→ **What to do**
Convert the rows below into a numbered list, skipping any blank lines.

→ **Given entries**
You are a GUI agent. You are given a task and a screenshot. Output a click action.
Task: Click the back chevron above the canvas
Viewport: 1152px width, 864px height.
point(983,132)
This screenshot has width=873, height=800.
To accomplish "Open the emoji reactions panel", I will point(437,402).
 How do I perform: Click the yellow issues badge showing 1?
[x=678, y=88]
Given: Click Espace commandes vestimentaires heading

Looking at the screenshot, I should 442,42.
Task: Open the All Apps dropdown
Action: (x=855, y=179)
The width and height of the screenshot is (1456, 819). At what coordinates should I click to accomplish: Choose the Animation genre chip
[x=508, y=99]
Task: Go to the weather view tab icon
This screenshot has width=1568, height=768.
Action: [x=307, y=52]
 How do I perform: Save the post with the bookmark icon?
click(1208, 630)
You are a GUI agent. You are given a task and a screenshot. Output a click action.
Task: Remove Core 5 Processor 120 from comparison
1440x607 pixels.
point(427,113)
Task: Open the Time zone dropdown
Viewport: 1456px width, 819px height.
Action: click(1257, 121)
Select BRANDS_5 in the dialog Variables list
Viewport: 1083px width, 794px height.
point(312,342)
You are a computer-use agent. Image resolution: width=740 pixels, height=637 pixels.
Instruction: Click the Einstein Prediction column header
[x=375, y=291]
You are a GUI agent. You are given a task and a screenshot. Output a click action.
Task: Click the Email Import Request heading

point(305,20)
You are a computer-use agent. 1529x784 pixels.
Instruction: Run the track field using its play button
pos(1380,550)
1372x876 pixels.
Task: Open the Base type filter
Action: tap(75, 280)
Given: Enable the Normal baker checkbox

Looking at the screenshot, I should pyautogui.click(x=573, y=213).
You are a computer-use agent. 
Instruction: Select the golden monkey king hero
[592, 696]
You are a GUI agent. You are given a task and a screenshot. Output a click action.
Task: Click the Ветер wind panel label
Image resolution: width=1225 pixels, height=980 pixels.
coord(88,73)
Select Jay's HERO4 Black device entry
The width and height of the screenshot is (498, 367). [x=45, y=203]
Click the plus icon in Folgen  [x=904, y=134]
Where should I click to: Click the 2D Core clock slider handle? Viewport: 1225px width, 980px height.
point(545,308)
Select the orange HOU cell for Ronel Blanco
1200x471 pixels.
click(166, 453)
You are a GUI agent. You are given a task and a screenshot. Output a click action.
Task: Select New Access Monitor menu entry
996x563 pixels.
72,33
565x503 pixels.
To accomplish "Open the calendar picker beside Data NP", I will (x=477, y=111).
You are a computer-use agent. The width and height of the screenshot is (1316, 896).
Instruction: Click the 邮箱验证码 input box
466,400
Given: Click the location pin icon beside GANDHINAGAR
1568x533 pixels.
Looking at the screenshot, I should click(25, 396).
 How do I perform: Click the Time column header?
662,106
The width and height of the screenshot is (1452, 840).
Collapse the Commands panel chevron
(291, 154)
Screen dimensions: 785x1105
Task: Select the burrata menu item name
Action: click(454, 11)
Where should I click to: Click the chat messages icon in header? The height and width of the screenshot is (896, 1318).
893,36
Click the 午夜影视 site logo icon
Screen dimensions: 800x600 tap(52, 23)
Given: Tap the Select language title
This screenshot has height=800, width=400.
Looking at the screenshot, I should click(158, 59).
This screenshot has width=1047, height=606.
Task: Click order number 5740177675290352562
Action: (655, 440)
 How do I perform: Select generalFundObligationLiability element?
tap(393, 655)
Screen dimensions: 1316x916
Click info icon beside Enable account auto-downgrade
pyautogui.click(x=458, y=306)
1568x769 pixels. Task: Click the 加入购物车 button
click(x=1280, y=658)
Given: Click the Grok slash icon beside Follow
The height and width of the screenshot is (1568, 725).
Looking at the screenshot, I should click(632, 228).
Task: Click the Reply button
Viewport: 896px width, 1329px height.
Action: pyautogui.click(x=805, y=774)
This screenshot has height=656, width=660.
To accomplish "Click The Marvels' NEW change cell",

→ **Exercise solution**
1. You are a GUI agent. You are given a task and a screenshot. Output a click action.
2. Task: Click the back chevron above the canvas
3. Viewport: 1152px width, 864px height.
4. point(983,132)
5. This screenshot has width=873, height=800.
6. To accomplish "Open the emoji reactions panel", I will point(437,402).
7.  How do I perform: Click the yellow issues badge showing 1?
8. [x=678, y=88]
9. Given: Click Espace commandes vestimentaires heading
10. Looking at the screenshot, I should 442,42.
11. Task: Open the All Apps dropdown
12. Action: (x=855, y=179)
13. The width and height of the screenshot is (1456, 819). At what coordinates should I click to accomplish: Choose the Animation genre chip
14. [x=508, y=99]
15. Task: Go to the weather view tab icon
16. This screenshot has width=1568, height=768.
17. Action: [x=307, y=52]
18.  How do I perform: Save the post with the bookmark icon?
19. click(1208, 630)
20. You are a GUI agent. You are given a task and a screenshot. Output a click action.
21. Task: Remove Core 5 Processor 120 from comparison
22. 1440x607 pixels.
23. point(427,113)
24. Task: Open the Time zone dropdown
25. Viewport: 1456px width, 819px height.
26. Action: click(1257, 121)
27. Select BRANDS_5 in the dialog Variables list
28. Viewport: 1083px width, 794px height.
29. point(312,342)
30. You are a computer-use agent. Image resolution: width=740 pixels, height=637 pixels.
31. Instruction: Click the Einstein Prediction column header
32. [x=375, y=291]
33. You are a GUI agent. You are given a task and a screenshot. Output a click action.
34. Task: Click the Email Import Request heading
35. point(305,20)
36. You are a computer-use agent. 1529x784 pixels.
37. Instruction: Run the track field using its play button
38. pos(1380,550)
39. 1372x876 pixels.
40. Task: Open the Base type filter
41. Action: tap(75, 280)
42. Given: Enable the Normal baker checkbox
43. Looking at the screenshot, I should pyautogui.click(x=573, y=213).
44. You are a computer-use agent. 
45. Instruction: Select the golden monkey king hero
46. [592, 696]
47. You are a GUI agent. You are given a task and a screenshot. Output a click action.
48. Task: Click the Ветер wind panel label
49. Image resolution: width=1225 pixels, height=980 pixels.
50. coord(88,73)
51. Select Jay's HERO4 Black device entry
52. The width and height of the screenshot is (498, 367). [x=45, y=203]
53. Click the plus icon in Folgen  [x=904, y=134]
54. Where should I click to: Click the 2D Core clock slider handle? Viewport: 1225px width, 980px height.
55. point(545,308)
56. Select the orange HOU cell for Ronel Blanco
57. 1200x471 pixels.
58. click(166, 453)
59. You are a GUI agent. You are given a task and a screenshot. Output a click action.
60. Task: Select New Access Monitor menu entry
61. 996x563 pixels.
62. 72,33
63. 565x503 pixels.
64. To accomplish "Open the calendar picker beside Data NP", I will (x=477, y=111).
65. You are a computer-use agent. The width and height of the screenshot is (1316, 896).
66. Instruction: Click the 邮箱验证码 input box
67. 466,400
68. Given: Click the location pin icon beside GANDHINAGAR
69. 1568x533 pixels.
70. Looking at the screenshot, I should click(25, 396).
71.  How do I perform: Click the Time column header?
72. 662,106
73. The width and height of the screenshot is (1452, 840).
74. Collapse the Commands panel chevron
75. (291, 154)
76. Screen dimensions: 785x1105
77. Task: Select the burrata menu item name
78. Action: click(454, 11)
79. Where should I click to: Click the chat messages icon in header? The height and width of the screenshot is (896, 1318).
80. 893,36
81. Click the 午夜影视 site logo icon
82. Screen dimensions: 800x600 tap(52, 23)
83. Given: Tap the Select language title
84. This screenshot has height=800, width=400.
85. Looking at the screenshot, I should click(158, 59).
86. This screenshot has width=1047, height=606.
87. Task: Click order number 5740177675290352562
88. Action: (655, 440)
89.  How do I perform: Select generalFundObligationLiability element?
90. tap(393, 655)
91. Screen dimensions: 1316x916
92. Click info icon beside Enable account auto-downgrade
93. pyautogui.click(x=458, y=306)
94. 1568x769 pixels. Task: Click the 加入购物车 button
95. click(x=1280, y=658)
96. Given: Click the Grok slash icon beside Follow
97. The height and width of the screenshot is (1568, 725).
98. Looking at the screenshot, I should click(632, 228).
99. Task: Click the Reply button
100. Viewport: 896px width, 1329px height.
101. Action: pyautogui.click(x=805, y=774)
102. This screenshot has height=656, width=660.
103. To accomplish "Click The Marvels' NEW change cell",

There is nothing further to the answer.